> [Stored items]:
== Segment start ==
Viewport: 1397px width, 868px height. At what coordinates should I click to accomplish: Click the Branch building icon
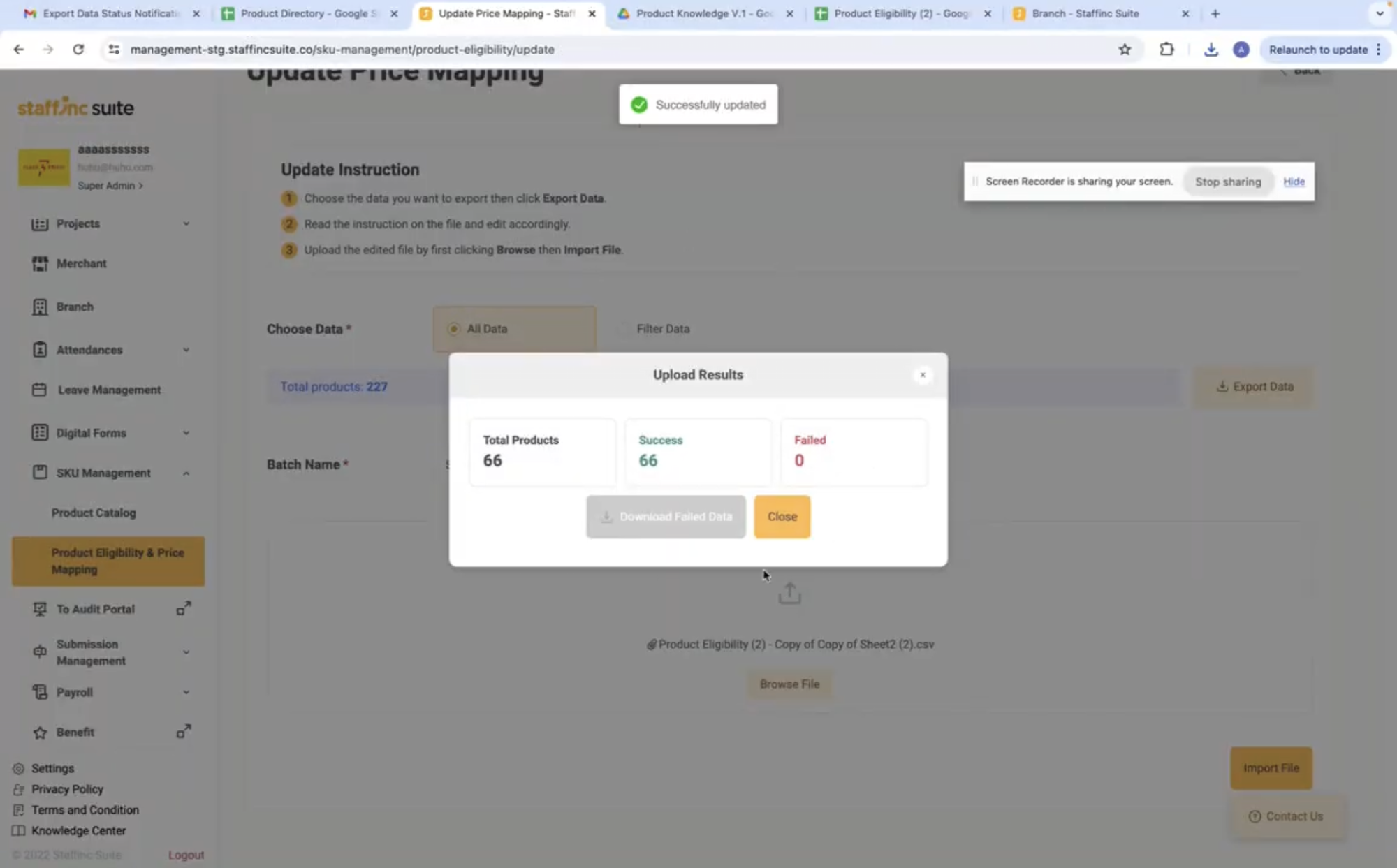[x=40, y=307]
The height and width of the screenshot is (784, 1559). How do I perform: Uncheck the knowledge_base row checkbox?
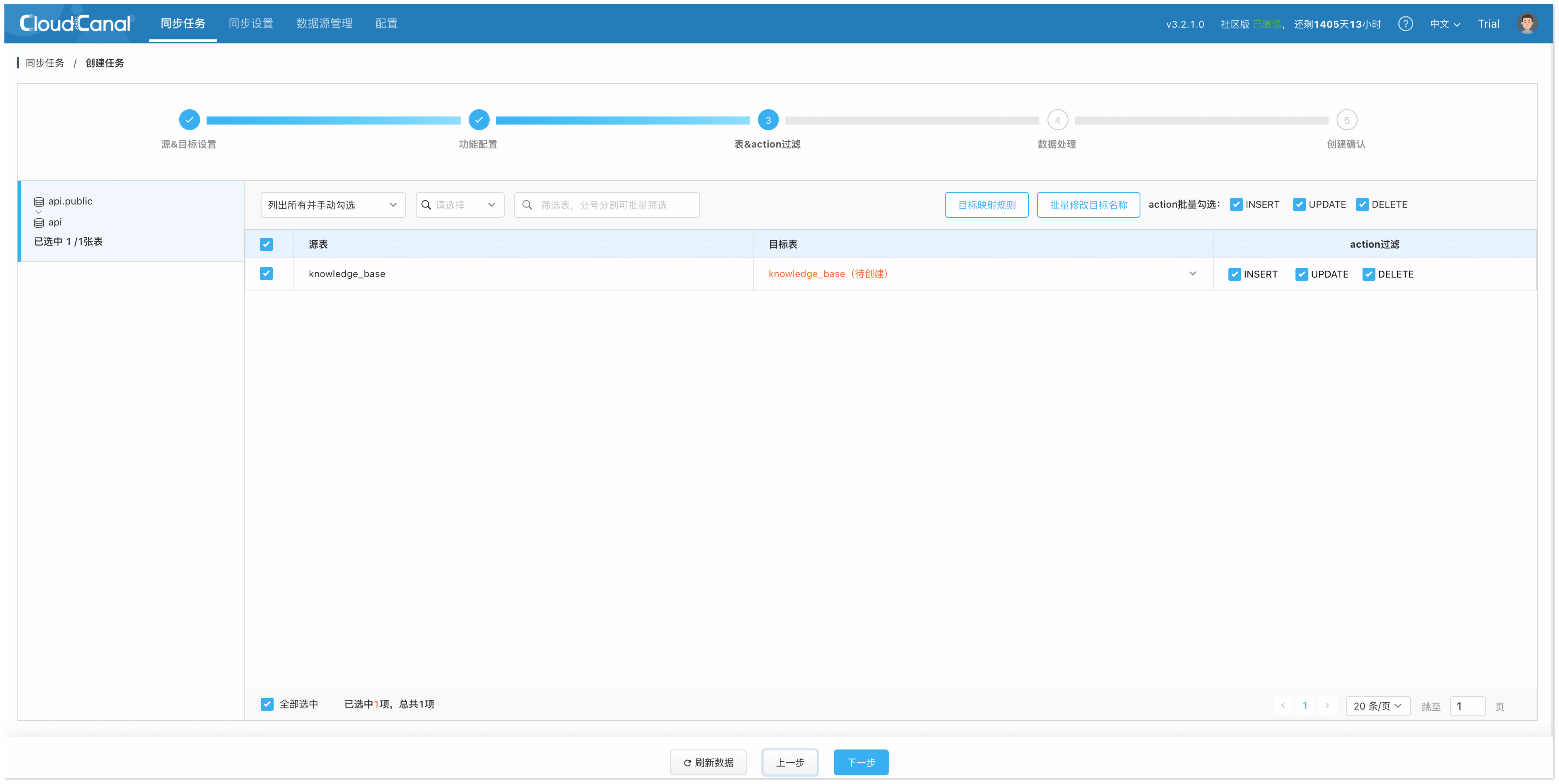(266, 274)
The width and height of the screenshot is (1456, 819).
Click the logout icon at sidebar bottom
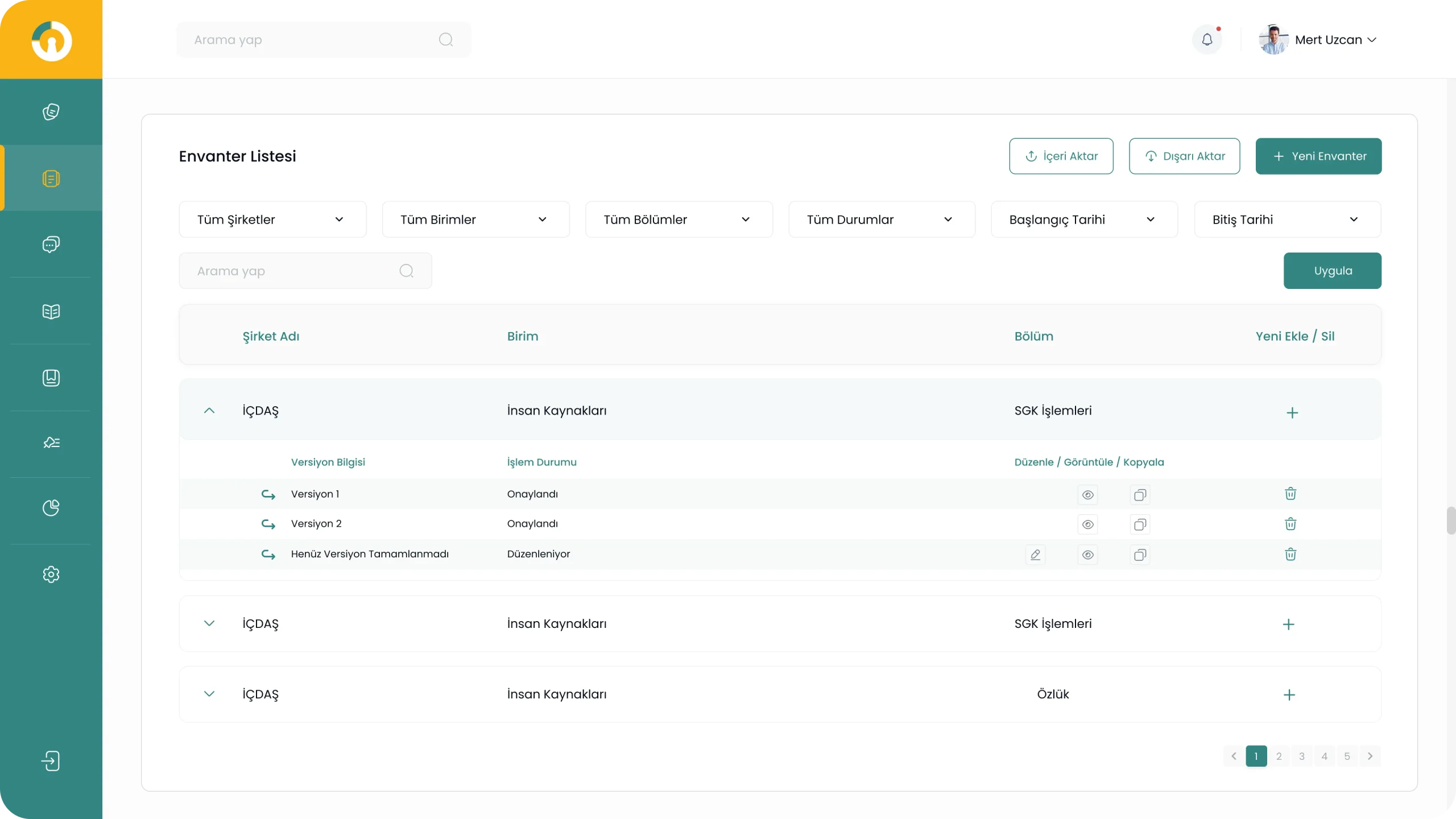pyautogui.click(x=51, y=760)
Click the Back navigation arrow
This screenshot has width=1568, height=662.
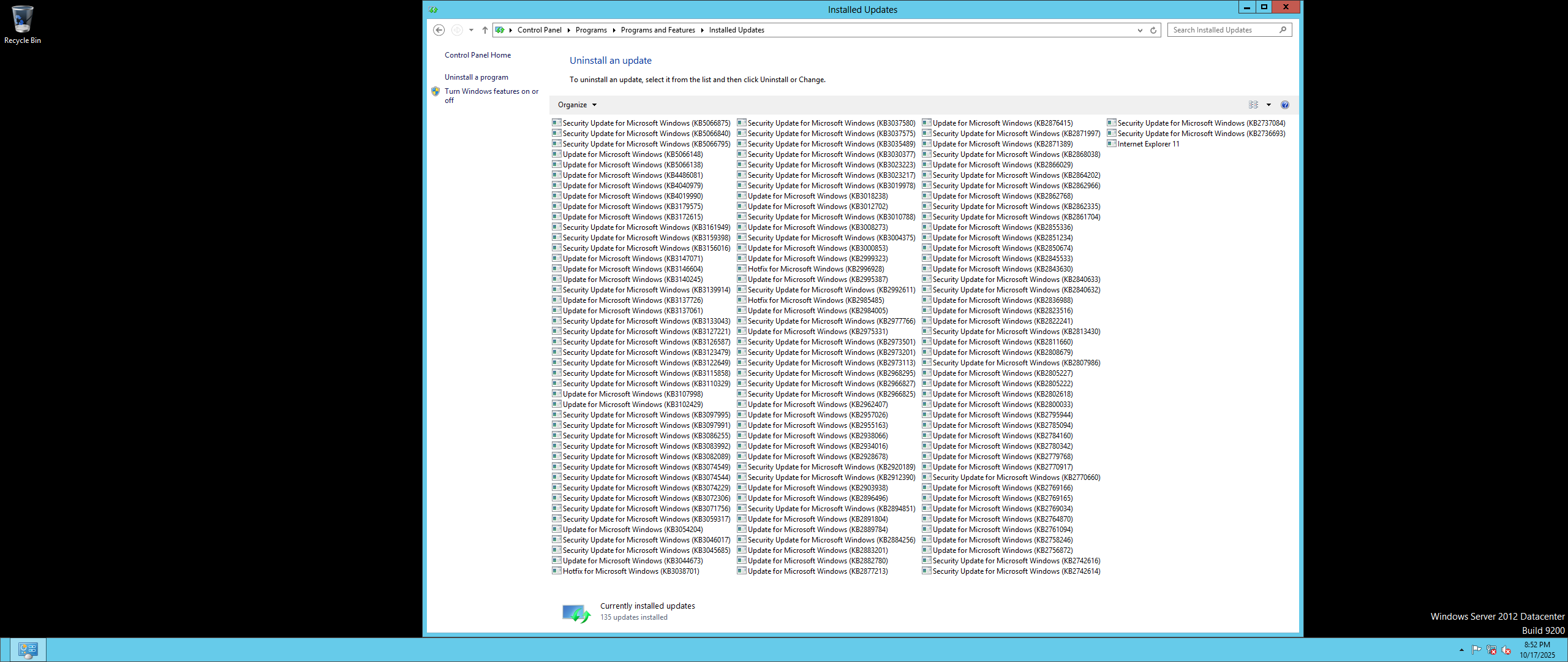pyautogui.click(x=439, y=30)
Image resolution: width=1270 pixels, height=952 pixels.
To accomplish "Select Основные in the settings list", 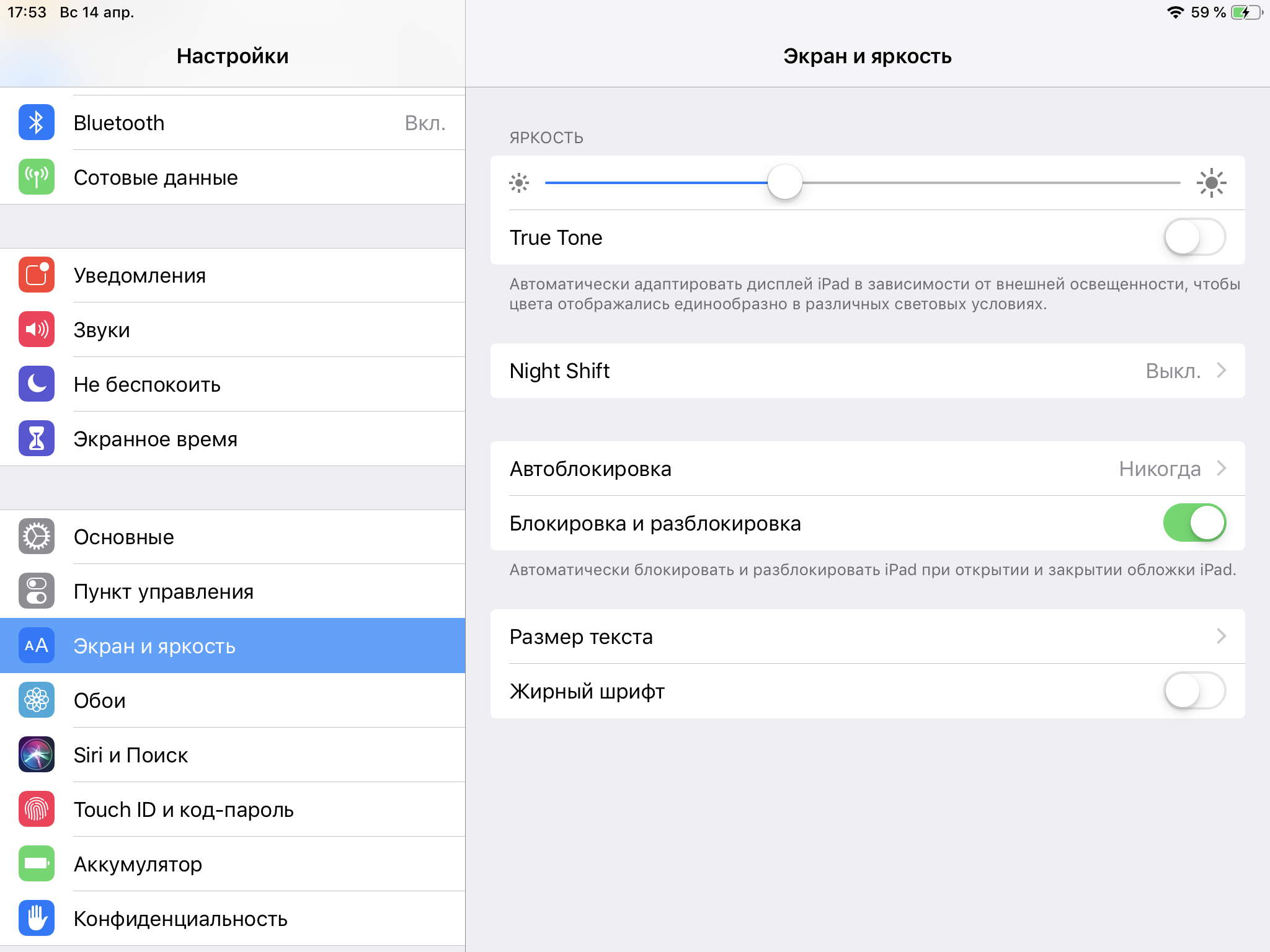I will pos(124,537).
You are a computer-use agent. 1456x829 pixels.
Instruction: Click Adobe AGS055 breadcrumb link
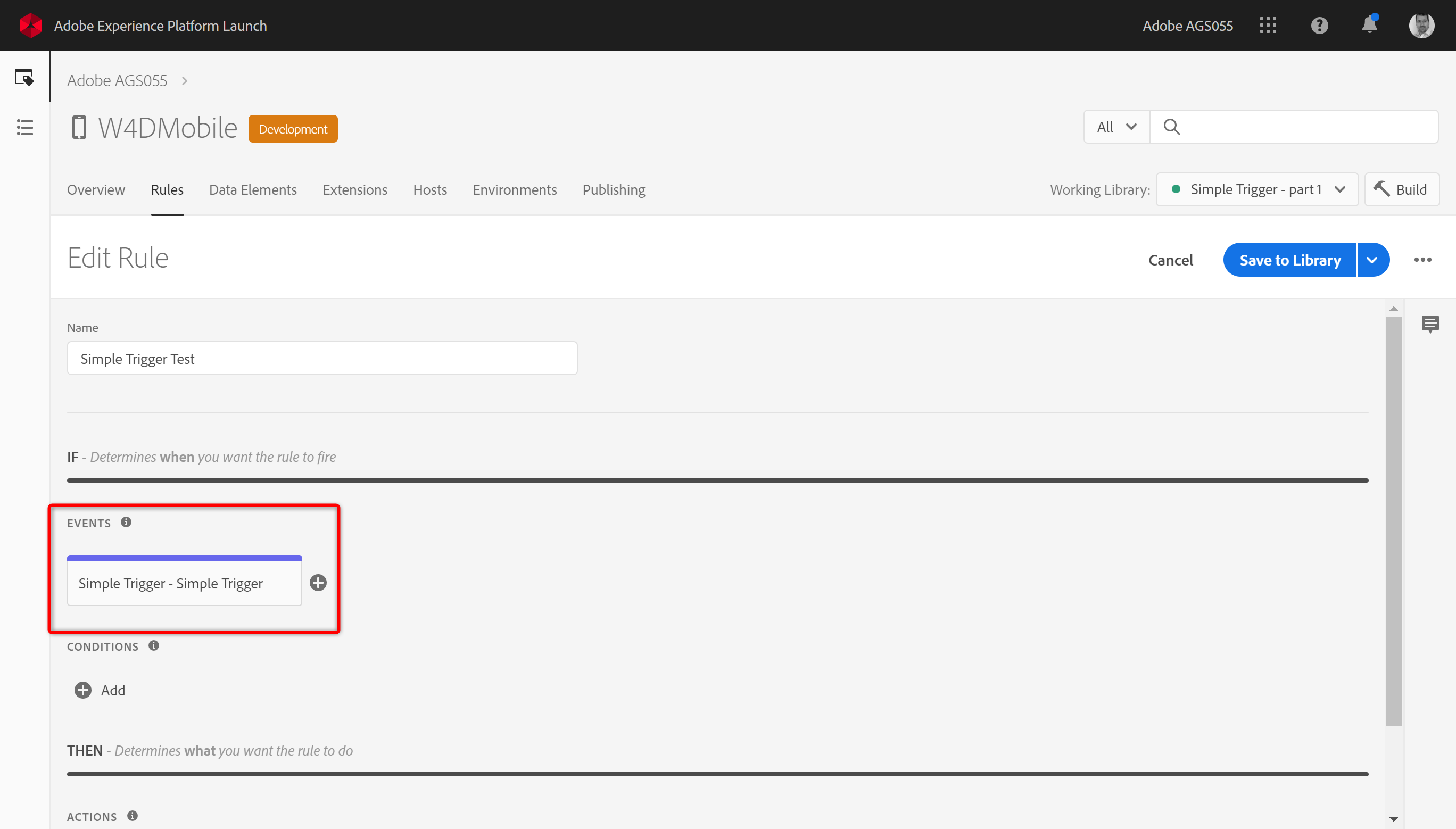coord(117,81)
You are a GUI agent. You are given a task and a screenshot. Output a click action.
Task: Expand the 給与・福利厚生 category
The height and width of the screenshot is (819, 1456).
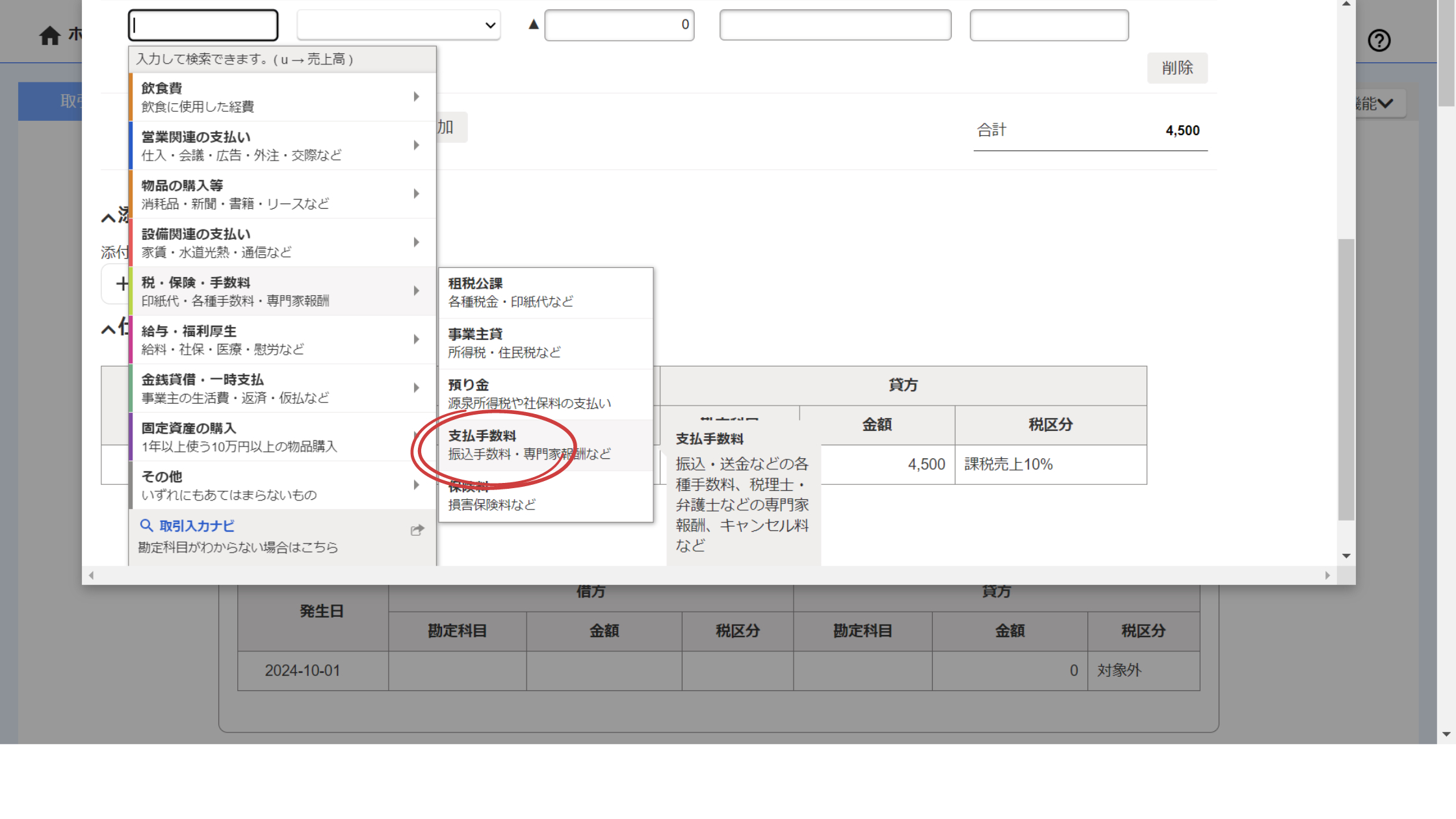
== Segment end ==
Leaving out every picture, copy exactly the lines from the one that contains "You are a computer-use" through the end of the entries above.

You are a computer-use agent. 1456x829 pixels.
Instruction: Click Adobe AGS055 breadcrumb link
coord(117,81)
You are a GUI agent. You are given a task and a screenshot. Output a click action.
Task: Expand the 給与・福利厚生 category
The height and width of the screenshot is (819, 1456).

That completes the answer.